Turns it's self on in the morning, turns it's self off at dark.

GEO THERMAL HEAT PUMPS!
Bury as much tubing as you can, as deep as you can!
This makes 'Heating/Cooling' in moderation VERY cheap.


----------



## BobS (Nov 2, 2008)

Tex said:


> We have hot Summers and mild Winters in my part of Texas. I plan to build super insulated and/or earth bermed. In order to provide enough electricity, I need to find a way around conventional air conditioning. It is too humid here for evaporative coolers. What are my options?
> 
> I will have large overhangs and clerestory windows for natural cooling when possible. I've considered digging a long trench and putting a duct in it to cool outside air(or recirculated air) before it reaches the house. I friend of mine set up a coil in the bottom of his stock tank for a heat exchanger. I'm still 10 years from building, since I don't want to drag my kids out of their schools. This house will be built for my retirement.(at least life after kids move out)


Your options are faily open:

Robur propane and/or natural gas HVAC Robur Natural Gas Residnetial Air Conditioning Technology (one of the mfgrs of this type of equipment)

Heat pump heating systems and cooling systems - Robur Robur's website for HVAC

WaterFurnace - Smarter from the Ground Up™ Mfgr website of geothermal systems - WaterFurnace, Inc

There are others in addition. Look into the home design (Arabic wind towers, for example Windcatcher - Wikipedia, the free encyclopedia )

Best regards,

Bob


----------



## Dr. Prepared (Nov 18, 2008)

Shade from trees is a great natural way to stay cool! Plant some trees out there!


----------



## Tex (Oct 31, 2008)

_GIVEN DATA_.
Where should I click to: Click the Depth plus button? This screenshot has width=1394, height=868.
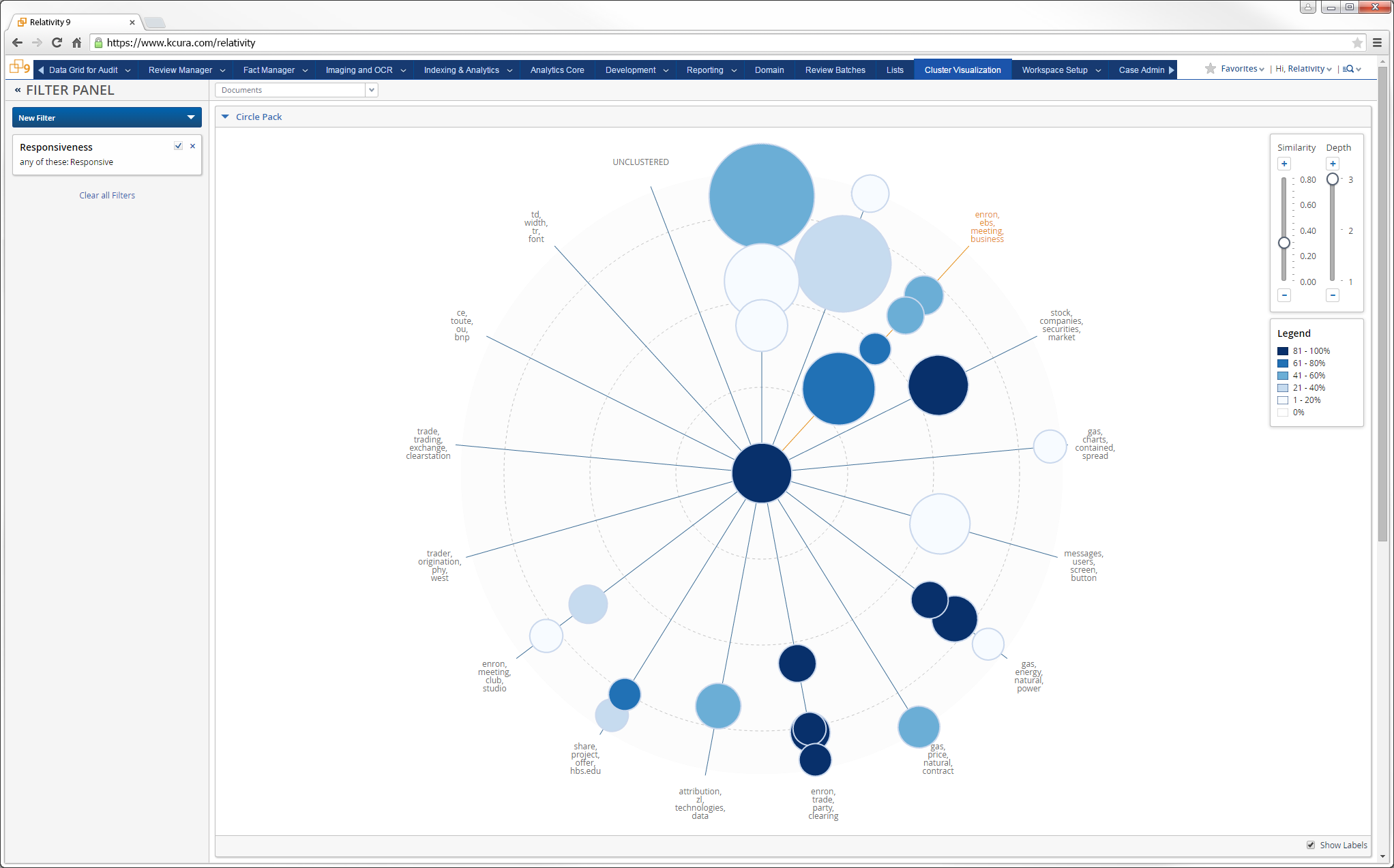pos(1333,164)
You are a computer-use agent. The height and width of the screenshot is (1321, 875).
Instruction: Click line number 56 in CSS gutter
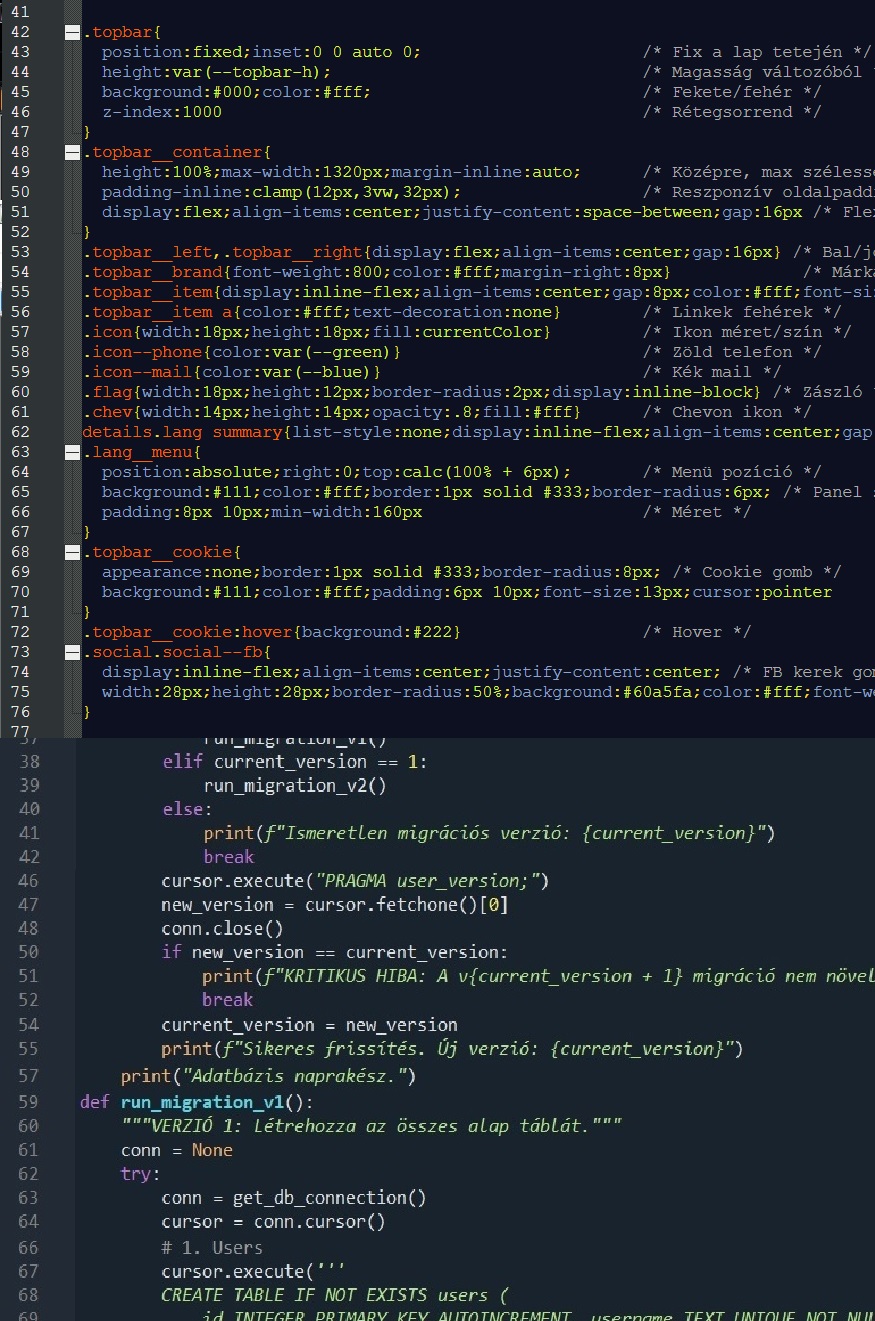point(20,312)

* * *

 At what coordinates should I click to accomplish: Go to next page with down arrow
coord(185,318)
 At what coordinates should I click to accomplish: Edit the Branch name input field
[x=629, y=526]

...

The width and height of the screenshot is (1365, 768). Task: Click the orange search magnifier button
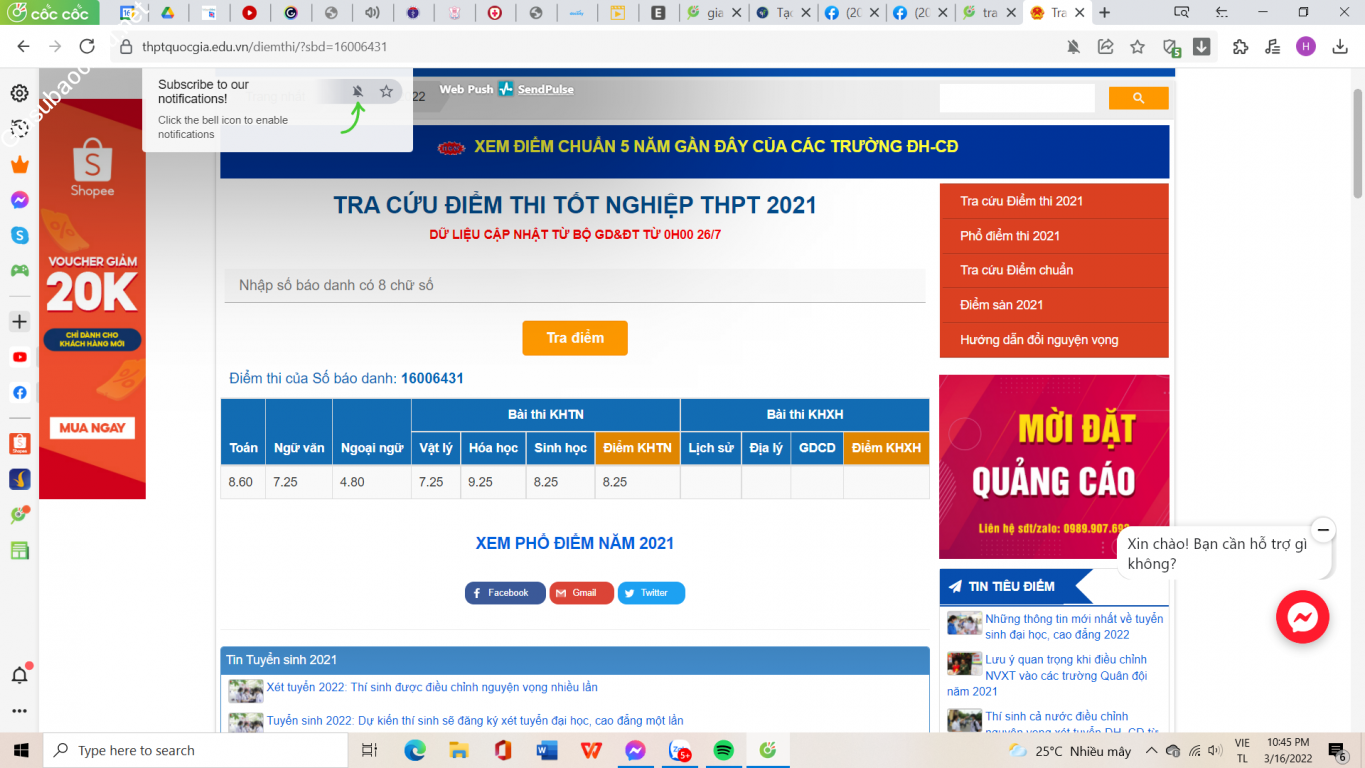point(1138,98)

_SET EXERCISE_.
From the forum thread on cooling a house, extract everything from "This makes 'Heating/Cooling'" down to "are my options?" word for word.

_EXERCISE RESULT_.
This makes 'Heating/Cooling' in moderation VERY cheap.


----------



## BobS (Nov 2, 2008)

Tex said:


> We have hot Summers and mild Winters in my part of Texas. I plan to build super insulated and/or earth bermed. In order to provide enough electricity, I need to find a way around conventional air conditioning. It is too humid here for evaporative coolers. What are my options?